4. Sumur buatan 3 2 3 3 11 IV
Dengan mengacu pada analisis penilaian dengan menggunakan kriteria yang
telah ditentukan, maka diperoleh alternatif kebijakan yang memenuhi kriteria paling
tinggi yaitu sosialisasi pengolahan sampah yang baik melalui program 3R (reduce,
reuse, recycle). Alternatif kebijakan ini memiliki potensi keberhasilan dan keefektifan
lebih besar daripada alternatif kebijakan yang lain. hal ini dikarenakan program 3R
ini sangat murah dan mudah dilakukan dan dipahami oleh masyarakat sekitar,
sehingga sangat efektif dalam menjalankannya.

Apabila masyarakat diberikan sosialisasi ini, maka akan terjadi keseimbangan


antara lingkungan dan manusia. Selain itu, program 3R ini juga dapat meningkatkan
perekonomian warga masyarakat dengan recycle atau mengolah sampah menjadi
barang yang bermanfaat dan tepat guna. Kemudian, program ini juga dapat
meminimalisir penggunaan barang sekali pakai yang mengakiabatkan sampah.

Sosialisasi ini sebaiknya tidak hanya disampaikan melalui teori saja, akan
tetapi praltek lapangan juga mencotohkan langsung kepada warga masyarakat apa
dan bagaimana program 3R ini, kemudian memberikan penjelasan manfaat program
ini dalam jangka pendek maupun jangka panjang. Jika antara pemberi sosialisasi dan
warga saling bekerja sama, maka kedepannya akan tercipta lingkungan yang bersih,
aman, dan tentunya bebas banjir.
BAB IV
PENUTUP

Dari hasil analisis masalah, perumusan alternatif kebijakan, perampingan


alternatif kebijakan berdasarkan kriteria yang telah ditentukan, maka didapatkan
kesimpulan sebagai berikut:

Pertama, hasil perangkingan alternatif kebijakan yang berdasarkan kriteria


efektivitas, efisiensi, kelayakan politik, kelayakan ekonomi/anggaran, dan kelayakan
administratif maka dapat ditarik suatu kesimpulan, bahwa alternatif kebijakan yang
menjadi rangking pertama adalah alternative kebijakan yang kedua, yakni sosialisasi
pengolahan sampah yang baik dengan program 3R (reduce, reuse, recycle).
Kebijakan ini dinilai cukup efisien dalam penanganan bencana banjir ini. Hal ini
karena kebijakan 3R ini sangat mudah dan murah untuk dilakukan oleh semua
kalangan masyarakat.

Kedua, Kebijakan yang harus diambil oleh pemerintah atau pihak yang
bersangkutan dalam menangani permasalahan yang terjadi adalah dengan mengajak
masyarakat ikut serta dalam menjaga kelestarian hutan. Hal ini dikarenakan
kelestraian alam bukan hanya tanggung jawab satu elemen saja.
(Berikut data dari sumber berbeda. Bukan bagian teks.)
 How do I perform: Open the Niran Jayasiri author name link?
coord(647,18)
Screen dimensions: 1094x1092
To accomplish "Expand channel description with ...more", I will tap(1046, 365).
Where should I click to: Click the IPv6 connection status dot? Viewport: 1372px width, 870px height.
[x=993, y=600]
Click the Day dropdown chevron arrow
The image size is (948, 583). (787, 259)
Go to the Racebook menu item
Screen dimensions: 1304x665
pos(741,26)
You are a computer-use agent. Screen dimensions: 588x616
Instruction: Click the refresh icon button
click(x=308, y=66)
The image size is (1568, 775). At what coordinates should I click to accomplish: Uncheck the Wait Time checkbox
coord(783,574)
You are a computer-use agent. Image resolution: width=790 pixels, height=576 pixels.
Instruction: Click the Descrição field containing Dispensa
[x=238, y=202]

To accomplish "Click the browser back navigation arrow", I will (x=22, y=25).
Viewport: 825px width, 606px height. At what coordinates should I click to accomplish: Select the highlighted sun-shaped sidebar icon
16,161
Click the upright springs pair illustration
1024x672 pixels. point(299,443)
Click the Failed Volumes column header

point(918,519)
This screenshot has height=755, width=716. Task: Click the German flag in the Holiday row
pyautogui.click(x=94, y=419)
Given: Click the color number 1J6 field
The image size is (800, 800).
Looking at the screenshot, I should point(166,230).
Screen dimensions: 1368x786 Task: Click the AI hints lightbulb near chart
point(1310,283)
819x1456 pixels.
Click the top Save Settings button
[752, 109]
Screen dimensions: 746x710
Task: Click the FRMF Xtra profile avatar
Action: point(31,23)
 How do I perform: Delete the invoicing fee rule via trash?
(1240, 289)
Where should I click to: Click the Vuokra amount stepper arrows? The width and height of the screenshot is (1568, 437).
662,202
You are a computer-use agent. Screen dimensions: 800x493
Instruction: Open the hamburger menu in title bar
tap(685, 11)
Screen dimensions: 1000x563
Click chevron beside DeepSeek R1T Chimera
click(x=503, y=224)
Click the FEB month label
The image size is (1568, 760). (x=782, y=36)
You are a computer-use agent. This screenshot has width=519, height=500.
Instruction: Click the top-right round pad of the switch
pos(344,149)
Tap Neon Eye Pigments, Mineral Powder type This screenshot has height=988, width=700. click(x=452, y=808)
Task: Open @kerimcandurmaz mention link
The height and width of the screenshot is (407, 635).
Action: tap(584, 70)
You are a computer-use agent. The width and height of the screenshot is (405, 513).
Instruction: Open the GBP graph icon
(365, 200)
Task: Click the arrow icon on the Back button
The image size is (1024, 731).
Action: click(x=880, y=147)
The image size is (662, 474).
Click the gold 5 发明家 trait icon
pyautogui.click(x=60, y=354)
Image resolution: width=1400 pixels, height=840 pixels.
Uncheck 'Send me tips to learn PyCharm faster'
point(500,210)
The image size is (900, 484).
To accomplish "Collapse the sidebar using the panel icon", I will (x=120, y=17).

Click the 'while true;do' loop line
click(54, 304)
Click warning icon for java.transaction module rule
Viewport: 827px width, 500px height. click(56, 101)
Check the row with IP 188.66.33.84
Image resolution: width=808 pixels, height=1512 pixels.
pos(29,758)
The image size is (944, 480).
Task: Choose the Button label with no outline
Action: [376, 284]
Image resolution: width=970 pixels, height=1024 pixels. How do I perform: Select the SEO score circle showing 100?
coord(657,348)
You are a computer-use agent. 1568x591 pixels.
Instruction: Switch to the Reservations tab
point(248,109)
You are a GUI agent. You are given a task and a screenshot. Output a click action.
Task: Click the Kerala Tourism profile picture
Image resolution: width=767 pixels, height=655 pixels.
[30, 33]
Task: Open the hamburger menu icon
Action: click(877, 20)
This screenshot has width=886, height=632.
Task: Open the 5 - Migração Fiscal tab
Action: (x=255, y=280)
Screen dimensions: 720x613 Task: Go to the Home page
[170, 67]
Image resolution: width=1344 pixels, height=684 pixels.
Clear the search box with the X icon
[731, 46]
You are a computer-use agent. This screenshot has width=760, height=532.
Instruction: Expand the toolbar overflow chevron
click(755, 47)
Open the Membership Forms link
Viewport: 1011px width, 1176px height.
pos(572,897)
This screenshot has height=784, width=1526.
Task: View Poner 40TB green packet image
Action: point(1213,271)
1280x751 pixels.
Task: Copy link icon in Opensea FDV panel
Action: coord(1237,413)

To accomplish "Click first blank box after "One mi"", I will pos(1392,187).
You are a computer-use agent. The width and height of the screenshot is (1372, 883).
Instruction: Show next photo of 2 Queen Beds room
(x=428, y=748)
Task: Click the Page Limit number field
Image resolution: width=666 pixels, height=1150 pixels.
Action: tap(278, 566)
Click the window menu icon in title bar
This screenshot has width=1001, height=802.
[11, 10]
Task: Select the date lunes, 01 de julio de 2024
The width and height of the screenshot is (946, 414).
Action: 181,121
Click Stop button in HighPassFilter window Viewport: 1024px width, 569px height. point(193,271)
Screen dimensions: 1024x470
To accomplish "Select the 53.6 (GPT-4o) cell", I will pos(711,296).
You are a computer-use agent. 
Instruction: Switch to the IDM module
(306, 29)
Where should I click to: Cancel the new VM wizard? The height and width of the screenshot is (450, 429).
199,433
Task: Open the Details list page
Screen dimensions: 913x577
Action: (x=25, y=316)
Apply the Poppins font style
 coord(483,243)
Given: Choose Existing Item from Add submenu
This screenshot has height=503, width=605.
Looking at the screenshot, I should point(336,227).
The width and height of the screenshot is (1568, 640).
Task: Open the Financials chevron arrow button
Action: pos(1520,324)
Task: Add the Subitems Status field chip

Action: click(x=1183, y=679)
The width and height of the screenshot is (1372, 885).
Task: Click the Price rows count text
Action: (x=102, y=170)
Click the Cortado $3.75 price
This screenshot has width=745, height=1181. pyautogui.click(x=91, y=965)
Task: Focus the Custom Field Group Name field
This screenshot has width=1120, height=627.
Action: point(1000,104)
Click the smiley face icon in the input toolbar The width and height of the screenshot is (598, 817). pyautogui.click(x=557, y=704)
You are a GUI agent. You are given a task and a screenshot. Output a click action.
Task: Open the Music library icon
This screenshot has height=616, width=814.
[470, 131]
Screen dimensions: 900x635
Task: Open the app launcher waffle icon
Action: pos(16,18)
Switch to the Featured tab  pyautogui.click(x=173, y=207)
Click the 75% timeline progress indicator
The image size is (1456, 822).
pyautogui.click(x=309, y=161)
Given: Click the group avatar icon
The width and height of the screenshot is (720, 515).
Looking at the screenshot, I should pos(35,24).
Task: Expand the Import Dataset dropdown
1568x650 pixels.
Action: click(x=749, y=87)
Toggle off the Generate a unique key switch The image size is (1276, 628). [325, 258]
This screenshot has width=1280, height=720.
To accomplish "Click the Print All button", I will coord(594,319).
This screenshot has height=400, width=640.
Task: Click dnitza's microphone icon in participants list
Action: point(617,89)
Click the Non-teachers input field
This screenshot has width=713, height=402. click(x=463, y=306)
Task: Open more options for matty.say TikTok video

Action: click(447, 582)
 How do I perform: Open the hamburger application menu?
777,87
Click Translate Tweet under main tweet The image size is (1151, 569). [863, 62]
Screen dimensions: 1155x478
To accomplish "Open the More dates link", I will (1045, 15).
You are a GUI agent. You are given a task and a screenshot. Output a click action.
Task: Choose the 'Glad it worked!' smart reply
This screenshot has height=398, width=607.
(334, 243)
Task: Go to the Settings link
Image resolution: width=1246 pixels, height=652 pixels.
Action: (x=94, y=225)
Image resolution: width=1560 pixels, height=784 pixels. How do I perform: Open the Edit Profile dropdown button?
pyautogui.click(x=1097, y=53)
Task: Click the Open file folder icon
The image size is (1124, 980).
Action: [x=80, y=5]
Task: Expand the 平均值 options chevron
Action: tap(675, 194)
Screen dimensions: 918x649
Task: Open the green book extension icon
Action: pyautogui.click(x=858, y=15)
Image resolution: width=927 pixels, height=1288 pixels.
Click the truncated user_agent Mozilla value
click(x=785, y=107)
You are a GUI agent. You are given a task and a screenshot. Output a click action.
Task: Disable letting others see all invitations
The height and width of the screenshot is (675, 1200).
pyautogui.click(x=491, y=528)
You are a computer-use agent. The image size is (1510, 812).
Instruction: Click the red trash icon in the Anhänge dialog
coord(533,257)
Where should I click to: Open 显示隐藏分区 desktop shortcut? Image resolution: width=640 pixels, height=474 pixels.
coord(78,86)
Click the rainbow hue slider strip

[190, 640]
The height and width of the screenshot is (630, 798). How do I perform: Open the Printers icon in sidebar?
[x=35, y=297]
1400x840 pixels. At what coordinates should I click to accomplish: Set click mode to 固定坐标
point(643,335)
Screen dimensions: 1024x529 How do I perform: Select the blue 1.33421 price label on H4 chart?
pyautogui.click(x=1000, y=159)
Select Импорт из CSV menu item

Akan tetapi, semua
elemen yang ada warga dan pemerintah harus ikut andil dalam pelestarian
lingkungan.

Ketiga, alternatif yang direkomendasikan merupakan alternatif yang terbaik


dari alternatif lainnya. Hal ini dikarenakan, program 3R ini sangat mudah dan murah
untuk dilakukan semua kalangan. Sehingga, cukup memungkinkan hal ini dapat
efisien dalam menangani kasus bencana banjir ini. Akan tetapi, sukses tidaknya
alternative ini tergantung pemerintah dan warga bagaimana saling bekerjasama dan
saling menegrti akan pentingnya menjaga kelestarian lingkungan untuk kehidupan
yang bersih, aman, dan tentunya bebas banjir. Hal ini dapat meningkatkan kualitas
hidup seseorang apabila tercipta lingkungan hidup sedemikian rupa.